A self-portrait by Frida Kahlo, an artist known for her raw emotional intensity, sold for $34.9 million at Sotheby’s on Tuesday night, setting an auction benchmark for the most expensive artwork by a Latin American artist.

Completed five years before her death in 1954, the oil painting, “Diego and I,” is one of Kahlo’s final self-portraits and an example of the unsettling intimacy that has attracted collectors to her paintings. The work offers a window into her turbulent marriage with the Mexican muralist Diego Rivera, who is depicted in it just above the artist’s tearful eyes.

In setting a new high for a Latin American artist at auction, Kahlo surpassed a benchmark set by Rivera in 2018, when one of his paintings sold at auction for $9.76 million — or the equivalent of $10.75 million today, accounting for inflation.

A Sotheby’s spokesman identified painting’s buyer as Eduardo F. Costantini, the founder of a museum in Buenos Aires. The work was purchased for his private collection. The spokesman declined to reveal the identity of the seller.

The winning bid for $34.9 million after fees was taken by Anna Di Stasi, Sotheby’s director of Latin American art. A big sale had been assured even before the auction started because Sotheby’s had both a house guarantee and an irrevocable bid from a third party.

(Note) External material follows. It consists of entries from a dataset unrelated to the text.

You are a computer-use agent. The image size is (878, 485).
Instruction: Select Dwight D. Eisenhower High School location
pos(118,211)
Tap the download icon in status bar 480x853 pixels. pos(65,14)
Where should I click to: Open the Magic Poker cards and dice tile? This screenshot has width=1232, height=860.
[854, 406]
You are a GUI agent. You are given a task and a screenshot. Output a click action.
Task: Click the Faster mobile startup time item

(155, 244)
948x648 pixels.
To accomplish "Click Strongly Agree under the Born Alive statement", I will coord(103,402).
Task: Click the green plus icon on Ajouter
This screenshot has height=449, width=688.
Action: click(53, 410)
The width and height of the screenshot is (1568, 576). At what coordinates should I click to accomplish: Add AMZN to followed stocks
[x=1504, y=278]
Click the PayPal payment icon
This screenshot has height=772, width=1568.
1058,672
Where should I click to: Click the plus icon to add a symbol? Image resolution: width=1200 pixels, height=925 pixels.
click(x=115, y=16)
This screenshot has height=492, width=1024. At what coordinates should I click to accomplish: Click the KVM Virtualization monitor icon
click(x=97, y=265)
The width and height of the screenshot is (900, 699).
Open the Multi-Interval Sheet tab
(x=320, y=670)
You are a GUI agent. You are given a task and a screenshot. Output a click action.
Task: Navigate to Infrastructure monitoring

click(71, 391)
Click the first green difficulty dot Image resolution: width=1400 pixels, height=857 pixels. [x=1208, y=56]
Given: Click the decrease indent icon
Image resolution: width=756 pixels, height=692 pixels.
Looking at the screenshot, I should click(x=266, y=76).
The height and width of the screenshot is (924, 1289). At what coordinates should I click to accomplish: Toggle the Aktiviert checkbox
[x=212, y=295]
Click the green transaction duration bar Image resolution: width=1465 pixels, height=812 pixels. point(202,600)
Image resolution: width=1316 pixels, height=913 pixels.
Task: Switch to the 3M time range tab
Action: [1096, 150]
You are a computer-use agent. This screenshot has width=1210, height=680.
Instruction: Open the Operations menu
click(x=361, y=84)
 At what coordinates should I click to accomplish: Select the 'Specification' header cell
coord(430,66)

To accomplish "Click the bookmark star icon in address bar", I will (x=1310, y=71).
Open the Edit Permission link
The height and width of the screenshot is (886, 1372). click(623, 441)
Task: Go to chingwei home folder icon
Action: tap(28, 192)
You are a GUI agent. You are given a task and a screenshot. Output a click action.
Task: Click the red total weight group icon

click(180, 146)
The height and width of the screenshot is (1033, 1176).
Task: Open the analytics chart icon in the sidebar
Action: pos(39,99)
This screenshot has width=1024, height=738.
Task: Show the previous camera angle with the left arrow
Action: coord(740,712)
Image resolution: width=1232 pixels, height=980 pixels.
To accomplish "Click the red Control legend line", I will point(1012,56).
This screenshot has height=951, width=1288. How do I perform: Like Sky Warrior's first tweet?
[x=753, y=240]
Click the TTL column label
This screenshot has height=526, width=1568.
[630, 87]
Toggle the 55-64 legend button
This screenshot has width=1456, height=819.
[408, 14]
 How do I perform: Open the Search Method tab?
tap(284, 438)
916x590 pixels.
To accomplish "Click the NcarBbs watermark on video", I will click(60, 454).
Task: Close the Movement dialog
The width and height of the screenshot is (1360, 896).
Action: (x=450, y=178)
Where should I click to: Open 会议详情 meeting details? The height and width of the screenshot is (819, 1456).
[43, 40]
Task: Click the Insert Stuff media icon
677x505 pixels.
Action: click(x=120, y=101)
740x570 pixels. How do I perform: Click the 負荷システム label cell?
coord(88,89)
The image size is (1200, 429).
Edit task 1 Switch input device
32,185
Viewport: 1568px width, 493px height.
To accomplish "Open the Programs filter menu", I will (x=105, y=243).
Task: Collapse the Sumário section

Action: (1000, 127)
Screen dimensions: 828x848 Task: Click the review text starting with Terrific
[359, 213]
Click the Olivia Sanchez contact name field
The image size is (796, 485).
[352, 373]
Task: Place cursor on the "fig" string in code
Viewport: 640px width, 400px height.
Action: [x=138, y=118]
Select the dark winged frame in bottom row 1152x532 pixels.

[On Wednesday, in an interview with The New York Times, Mr. Costantini that he had placed the irrevocable bid on “Diego and I” and that he planned on exhibiting the painting at the Latin American Art Museum of Buenos Aires, known as MALBA, next year. “I had looked at the painting so many times in books, then all the sudden it came up for auction,” Mr. Costantini said. “I had started dreaming about buying the piece.”]

Adriana Zavala, who curated a 2015 Kahlo exhibition at the New York Botanical Garden, said, “This is an important late work from a period where her physical suffering had intensified and her painting became erratic.”

Dr. Zavala added, “She looks less polished and poised.”

Kahlo, who was born in 1907 in Mexico City, began painting in 1926 while recovering from a bus accident that had left her with chronic pain. She developed a rich iconography touching on the realms of life and death, mixing violence and vulnerability in ways that often shocked viewers by pushing gender norms. She died at 47.

“It’s a museum-quality piece,” Brooke Lampley, Sotheby’s chairman and worldwide head of global fine art sales, said of “Diego and I.” She added that cultural institutions had expressed interest in the artwork but that demand from private collectors had been high. “Frida is now on the wish list of collectors who collect great masterpieces of modern art.”

The last time “Diego and I” was sold at Sotheby’s was in 1990, when it became the first work by a Latin American artist to sell for more than $1 million. The value of Kahlo’s paintings has increased substantially since the 1980s, when one of her portraits sold for $85,000. Some art historians attribute the price jump to the increasingly limited availability of her paintings.

“Frida is becoming one of the most popular artists in the world,” said Gregorio Luke, the former director of the Museum of Latin American Art in California. He explained that Mexican laws prevent most sales of prominent 19th- and 20th-century artists, like Kahlo, from within the country. “So the price is the result of massive pent-up interest in the artist and very little inventory,” he said. “There are probably less than 20 to 30 paintings of hers on the market.”

Some admirers watching the auction regarded Kahlo’s ability to surpass her husband’s record as a sign of the times. Often with married artist couples, it is the woman who is forgotten, explained Jorge Daniel Veneciano, senior curator at the Lucas Museum of Narrative Art in Los Angeles. “In terms of gender politics, this is a good thing,” Mr. Veneciano said. “Now we might say that Diego Rivera is the husband of Frida Kahlo, because she is outshining him.”